Kristus hadir selama wujud roti dan anggur masih ada. Jika sebuah Hosti yang telah dikonsekrir dilarutkan dalam air, sehingga tidak berupa roti lagi, ia bukan lagi Yesus. Dengan demikian, Kristus hadir dalam diri orang yang menyambut komuni selama kurang lebih 15 menit, dan ia selayaknya menyembah Dia yang ada dalam dirinya selama Ia hadir secara sakramental.

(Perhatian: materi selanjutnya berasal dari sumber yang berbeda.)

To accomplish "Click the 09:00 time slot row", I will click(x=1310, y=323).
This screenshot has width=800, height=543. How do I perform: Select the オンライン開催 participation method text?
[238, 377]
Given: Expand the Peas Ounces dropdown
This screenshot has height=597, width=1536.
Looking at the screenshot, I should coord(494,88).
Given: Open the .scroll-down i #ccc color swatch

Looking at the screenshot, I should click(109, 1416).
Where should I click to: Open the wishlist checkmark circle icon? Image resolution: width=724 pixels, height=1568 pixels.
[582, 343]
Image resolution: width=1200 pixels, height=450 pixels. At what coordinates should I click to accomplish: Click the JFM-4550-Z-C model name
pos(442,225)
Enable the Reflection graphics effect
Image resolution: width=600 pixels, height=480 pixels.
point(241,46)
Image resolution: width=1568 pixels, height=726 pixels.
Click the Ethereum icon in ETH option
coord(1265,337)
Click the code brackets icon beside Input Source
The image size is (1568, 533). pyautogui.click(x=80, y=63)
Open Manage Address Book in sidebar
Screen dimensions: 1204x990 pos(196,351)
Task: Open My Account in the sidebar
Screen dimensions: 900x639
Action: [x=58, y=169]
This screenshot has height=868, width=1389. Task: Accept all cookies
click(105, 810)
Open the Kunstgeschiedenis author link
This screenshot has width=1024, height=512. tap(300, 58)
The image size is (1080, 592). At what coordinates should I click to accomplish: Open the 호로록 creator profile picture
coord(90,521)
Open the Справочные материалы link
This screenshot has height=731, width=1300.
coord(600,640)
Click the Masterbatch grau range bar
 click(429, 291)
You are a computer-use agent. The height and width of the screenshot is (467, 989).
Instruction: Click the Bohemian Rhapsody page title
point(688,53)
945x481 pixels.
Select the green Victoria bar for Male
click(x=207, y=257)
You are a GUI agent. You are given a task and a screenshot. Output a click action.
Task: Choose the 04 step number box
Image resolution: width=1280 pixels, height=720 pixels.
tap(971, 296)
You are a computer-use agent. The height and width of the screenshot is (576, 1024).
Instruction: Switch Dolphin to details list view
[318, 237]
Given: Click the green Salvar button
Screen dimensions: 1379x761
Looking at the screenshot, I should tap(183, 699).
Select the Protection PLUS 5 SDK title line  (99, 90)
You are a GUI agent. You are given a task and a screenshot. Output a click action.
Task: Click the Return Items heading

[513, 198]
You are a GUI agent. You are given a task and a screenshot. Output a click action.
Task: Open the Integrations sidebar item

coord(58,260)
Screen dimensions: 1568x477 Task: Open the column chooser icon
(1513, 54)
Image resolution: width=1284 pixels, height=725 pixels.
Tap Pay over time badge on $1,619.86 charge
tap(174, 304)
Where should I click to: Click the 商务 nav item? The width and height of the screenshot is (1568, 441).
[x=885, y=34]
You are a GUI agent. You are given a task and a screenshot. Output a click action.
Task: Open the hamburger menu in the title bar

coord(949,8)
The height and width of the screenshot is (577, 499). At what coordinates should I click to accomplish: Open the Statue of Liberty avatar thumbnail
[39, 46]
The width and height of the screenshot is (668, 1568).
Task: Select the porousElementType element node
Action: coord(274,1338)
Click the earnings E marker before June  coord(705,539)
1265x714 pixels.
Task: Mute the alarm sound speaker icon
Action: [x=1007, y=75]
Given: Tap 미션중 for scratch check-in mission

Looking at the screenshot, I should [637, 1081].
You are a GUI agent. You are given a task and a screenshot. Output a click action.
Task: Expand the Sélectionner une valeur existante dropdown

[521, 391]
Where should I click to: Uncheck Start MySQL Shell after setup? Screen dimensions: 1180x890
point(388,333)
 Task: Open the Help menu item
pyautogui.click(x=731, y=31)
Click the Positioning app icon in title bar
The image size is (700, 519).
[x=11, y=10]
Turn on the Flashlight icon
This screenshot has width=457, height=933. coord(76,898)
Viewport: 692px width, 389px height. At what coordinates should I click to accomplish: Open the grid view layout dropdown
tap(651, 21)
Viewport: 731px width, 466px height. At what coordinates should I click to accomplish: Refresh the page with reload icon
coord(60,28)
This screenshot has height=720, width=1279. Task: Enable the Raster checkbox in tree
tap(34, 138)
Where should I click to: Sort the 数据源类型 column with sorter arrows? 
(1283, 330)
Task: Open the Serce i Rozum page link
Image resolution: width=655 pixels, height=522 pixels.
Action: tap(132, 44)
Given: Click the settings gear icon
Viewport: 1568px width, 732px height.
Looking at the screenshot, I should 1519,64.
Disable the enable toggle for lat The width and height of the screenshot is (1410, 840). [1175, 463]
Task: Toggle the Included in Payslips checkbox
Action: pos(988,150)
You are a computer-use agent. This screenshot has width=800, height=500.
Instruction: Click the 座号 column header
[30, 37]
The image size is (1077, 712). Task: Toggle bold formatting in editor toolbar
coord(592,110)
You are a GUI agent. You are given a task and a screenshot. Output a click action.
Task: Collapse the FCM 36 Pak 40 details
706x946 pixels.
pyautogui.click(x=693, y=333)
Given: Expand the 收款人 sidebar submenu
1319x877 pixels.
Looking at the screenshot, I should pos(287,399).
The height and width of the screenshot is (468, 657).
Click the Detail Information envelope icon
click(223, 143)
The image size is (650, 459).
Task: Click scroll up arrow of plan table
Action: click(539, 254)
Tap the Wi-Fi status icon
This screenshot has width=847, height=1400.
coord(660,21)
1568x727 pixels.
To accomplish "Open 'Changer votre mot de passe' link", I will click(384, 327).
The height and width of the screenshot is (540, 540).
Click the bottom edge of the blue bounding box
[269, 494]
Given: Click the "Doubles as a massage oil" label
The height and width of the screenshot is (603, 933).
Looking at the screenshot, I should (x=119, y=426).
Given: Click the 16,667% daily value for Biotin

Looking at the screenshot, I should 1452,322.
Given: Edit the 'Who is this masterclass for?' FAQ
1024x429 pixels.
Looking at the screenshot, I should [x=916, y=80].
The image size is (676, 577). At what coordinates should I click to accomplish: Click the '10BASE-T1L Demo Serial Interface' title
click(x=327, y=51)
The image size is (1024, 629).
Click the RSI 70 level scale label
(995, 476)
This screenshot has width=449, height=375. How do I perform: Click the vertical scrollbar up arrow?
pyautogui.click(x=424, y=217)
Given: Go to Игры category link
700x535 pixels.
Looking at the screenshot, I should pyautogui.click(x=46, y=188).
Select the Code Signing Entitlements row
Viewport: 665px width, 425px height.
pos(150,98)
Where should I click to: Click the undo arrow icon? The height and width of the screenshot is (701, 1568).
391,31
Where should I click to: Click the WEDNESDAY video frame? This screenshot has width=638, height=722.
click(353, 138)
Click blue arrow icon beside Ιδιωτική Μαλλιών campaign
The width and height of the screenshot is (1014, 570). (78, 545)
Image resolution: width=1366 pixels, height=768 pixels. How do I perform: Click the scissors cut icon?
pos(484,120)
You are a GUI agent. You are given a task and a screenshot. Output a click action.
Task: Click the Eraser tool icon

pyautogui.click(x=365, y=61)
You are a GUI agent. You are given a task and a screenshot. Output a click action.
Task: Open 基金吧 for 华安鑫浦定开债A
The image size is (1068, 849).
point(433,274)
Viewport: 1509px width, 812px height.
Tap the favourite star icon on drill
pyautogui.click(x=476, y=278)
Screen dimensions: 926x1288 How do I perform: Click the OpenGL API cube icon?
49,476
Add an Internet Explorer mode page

Memang benar bahwa Tuhan ada di mana-mana, sebagai Pencipta serta Penyelenggara segala sesuatu, dan bahwa Ia hadir melalui rahmat pengudusan dalam semua jiwa yang berada dalam keadaan rahmat, namun kehadiran-Nya tersebut adalah kehadiran rohani. Kehadiran Kristus dalam Ekaristi - Tubuh, Darah, Jiwa dan Ke-Allah-an-Nya - adalah sepenuhnya unik, dan kehadiran-Nya dalam Ekaristi itu saja yang merupakan Kehadiran Allah.
PEDOMAN UNTUK MENYAMBUT KOMUNI
Agar dapat menyambut Komuni Kudus secara layak, seseorang haruslah berada dalam keadaan rahmat, yaitu bebas dari perbuatan dosa berat yang belum diakukan serta diampuni melalui Sakramen Tobat. Menerima Komuni Kudus dalam keadaan belum bersih dari dosa berat itu sendiri adalah suatu dosa berat yaitu dosa sakrilegi (dosa melanggar hal-hal suci). Seseorang yang telah melakukan dosa berat haruslah terlebih dahulu membersihkan jiwanya dalam Sakramen Tobat sebelum menerima Komuni Kudus. St. Paulus mengatakan bahwa barangsiapa dengan cara yang tidak layak makan roti atau minum cawan Tuhan, ia berdosa terhadap Tubuh dan Darah Tuhan (1Kor 11:27). (Dosa sakrilegi karena menerima Komuni secara tidak pantas, tentu saja dapat diampuni dalam Sakramen Tobat).
Orang yang menyambut komuni juga, selain dalam keadaan rahmat, haruslah memiliki kehendak baik dan melakukan puasa yang diwajibkan. Wajib puasa yang berlaku sekarang ialah berpuasa dari segala makanan dan minuman (kecuali air putih dan obat) satu jam sebelum saat menyambut komuni. Berpuasa lebih lama - misalnya, tiga jam atau sejak tengah malam - adalah persiapan yang sangat baik.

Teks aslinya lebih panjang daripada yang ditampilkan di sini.